Elle ne répondait plus à mes questions. Éléonore de Guirande ne m’écoutait plus. Son esprit s’embrasait. Elle était devenue intarissable. Je me gardai de l’interrompre derechef :
« Un procédé comparable à celui qui a conduit à faire assassiner le cardinal Pierre de Castelnau, le légat pontifical, près le village de Saint-Gilles sur la rive dextre du Rhône, le surlendemain des ides de janvier, le 15 du mois, en l’an de disgrâce 1208.
— Mais le légat pontifical a été occis d’un coup de lance par un écuyer du comte de Toulouse, Raymond sixième du nom.
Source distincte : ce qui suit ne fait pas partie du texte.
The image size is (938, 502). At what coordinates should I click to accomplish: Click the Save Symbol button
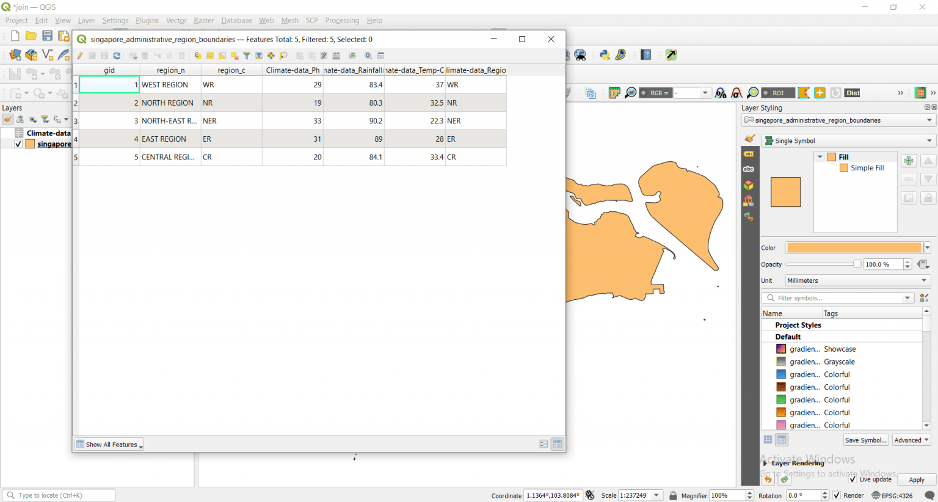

L’un et l’autre avaient rallié la foi des hérétiques !
— Sornettes que tout cela ! Le Saint-Siège a voulu le faire croire. Le versatile comte de Toulouse avait abjuré sa foi. Ne voyez-vous pas que le meurtre de Pierre de Castelnau a immédiatement soulevé une immense réprobation parmi les ci-devant nobles chevaliers de langue d’oïl en quête de richesses, de titres et de terres faciles à conquérir au nom de la lutte contre ce qu’ils nommaient la vermine hérétique albigeoise ?
« Avant que l’apostole Innocent, troisième du nom, ne lance cette terrible phrase : « Allez, soldats du Christ ! Appliquez-vous à détruire l’hérésie par tous les moyens que Dieu vous inspirera ! »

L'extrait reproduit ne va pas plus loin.